Serotonin may be the “aggression hormone” in most living organisms

So much for the “happiness hormone”, which medicine keeps telling us should be kept as high as possible. This idiotic hypothesis gave birth to an entire drug industry, which continues to poison people to this day with its SSRI drugs, despite solid evidence that they are no better than placebo, do not reduce depressive symptoms, increase risk of suicide and may even be responsible for turning vulnerable individuals into serial killers. Yes, I do mean serial killers. The few studies that have been done on the topic have found drastically higher serotonin levels in cerebrospinal fluid of executed serial killers, as well as much lower levels of the SERT protein responsible for deactivating serotonin. Interestingly, in basic research circles, apparently it is well-known that serotonin drives aggression in most mammals, including humans! According to the study below, the role of serotonin in mammalian aggression has been known for decades, and has now also been confirmed in fruit flies. Given the conserved role of serotonin in such vastly different species, it suggests that its role in controlling aggression is very ancient and relates to some very basic aspects of life shared across all species. Namely, fight for dominance/survival when resources become scarce. So, we can now rephrase the famous “survival of the fittest” motto into “survival of the meanest”, or at least survival of whomever takes the most SSRI 🙂 For some reason, this “inconvenient truth” about serotonin is not allowed to percolate up to the top and become public knowledge. Or maybe, just like so many other human inventions, society knows about the risks of serotonin, but the profit of selling serotonergic drugs is too big to ignore…so the charade will go on for as long as it is profitable to keep around.

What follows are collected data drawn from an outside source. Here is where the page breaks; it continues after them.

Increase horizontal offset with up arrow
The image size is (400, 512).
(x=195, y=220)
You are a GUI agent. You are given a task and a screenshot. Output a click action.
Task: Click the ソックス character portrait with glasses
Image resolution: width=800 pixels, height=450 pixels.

“…Serotonin is a major signaling chemical in the brain, and it has long been thought to be involved in aggressive behavior in a wide variety of animals as well as in humans. Another brain chemical signal, neuropeptide Y (known as neuropeptide F in invertebrates), is also known to affect an array of behaviors in many species, including territoriality in mice. A new study by Drs. Herman Dierick and Ralph Greenspan of The Neurosciences Institute in San Diego shows that these two chemicals also regulate aggression in the fruit fly, Drosophila melanogaster. In a series of studies that used drug treatments and genetic engineering we have produced flies that make increased or decreased amounts of serotonin, or whose nerve cells that use serotonin or neuropeptide F are silent or inactive. Our investigations showed that the more serotonin a fly makes, the more aggressive it will be towards other flies. Conversely, presence of neuropeptide F has an opposite modulatory effect on the flies’ behavior, reducing aggression. Serotonin and neuropeptide F are part of separate circuits in the brain, circuits which also differ to some extent between males and females. Male flies are much more aggressive. Both of these chemical modulators affect aggression in mammals, and finding these effects in flies suggests that the molecular and neural roots for this complex social behavior are of ancient evolutionary origin.